Aussi, devant la leçon encore chaude de cette fâcheuse expérience, avons-nous l’espoir que le pays sera promptement associé, par la publicité des travaux, accomplis de la diplomatie, aux chances qui intéressent la France dans les questions engagées en Italie. Lorsque Casimir Périer disait avec un bon sens éloquent : « L’or et le sang de la France n’appartiennent qu’à la France ! » il ne prêtait point une formule retentissante aux lâches sentimens d’un étroit égoïsme ; il entendait dire sans doute que dans ces hasardeuses entreprises qui s’imposent quelquefois à une grande nation, et lui demandent les cruels sacrifices de la guerre, c’est la nation qui doit demeurer juge de l’opportunité de ces sacrifices et de l’étendue qu’elle veut leur donner. Nous espérons que la question italienne ne conduira point la France à cette grave extrémité ; mais si nous nous trompions dans cette espérance, nous croirions avoir le droit d’attendre dans les libertés accrues de notre pays une compensation aux sacrifices qui nous seraient demandés en faveur des libertés de l’Italie.

Malgré l’incertitude des événemens et les difficultés des questions qui viennent de s’engager, nous ne voulons pas croire encore à la guerre. Sans compter les notes des journaux officiels et semi-officiels, on peut avoir de fortes raisons de se rassurer. Parmi ces motifs de confiance, nous signalerons surtout les dispositions financières arrêtées à la fin de décembre par les ministres des finances et des travaux publics. Le rapport financier de M. Magne ne laissait certes point entrevoir des perspectives belliqueuses pour le prochain exercice. La pensée de réduire le minimum des dépôts des caisses d’épargne, l’amortissement porté de 40 à 60 millions, etc., n’étaient point la préface d’un budget de guerre. De même, M. le ministre des travaux publics ne voyait que la paix à l’horizon lorsqu’il approuvait, tels qu’ils lui étaient présentés, les devis de travaux et de dépenses projetés pour l’année 1859 que les compagnies de chemins de fer avaient dû lui soumettre.
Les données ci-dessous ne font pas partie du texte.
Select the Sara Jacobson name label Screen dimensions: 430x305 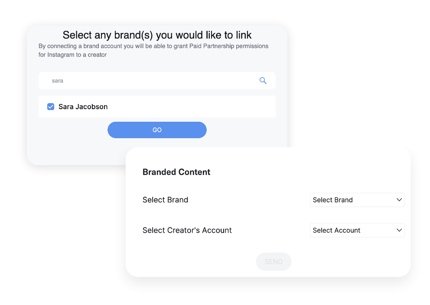click(x=83, y=107)
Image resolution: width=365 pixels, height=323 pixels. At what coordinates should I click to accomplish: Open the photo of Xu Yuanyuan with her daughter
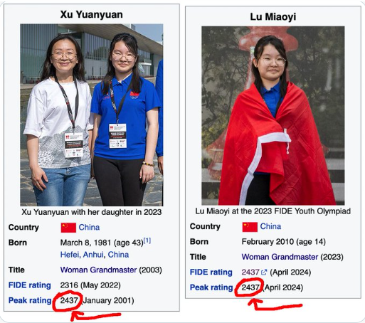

Ces dépenses s’élèveront à 350 millions, et si rien n’est changé au dessein annoncé l’année dernière, lorsque la Banque ouvrit une souscription pour l’emprunt des compagnies, les chemins de fer devraient émettre dans le second semestre de 1859 les obligations nécessaires pour couvrir cette dépense de 350 millions. Évidemment, s’il, y eût eu péril de guerre pour cette année, M. le ministre des affaires étrangères n’eût pas manqué d’en prévenir à temps ses collègues des finances et des travaux publics.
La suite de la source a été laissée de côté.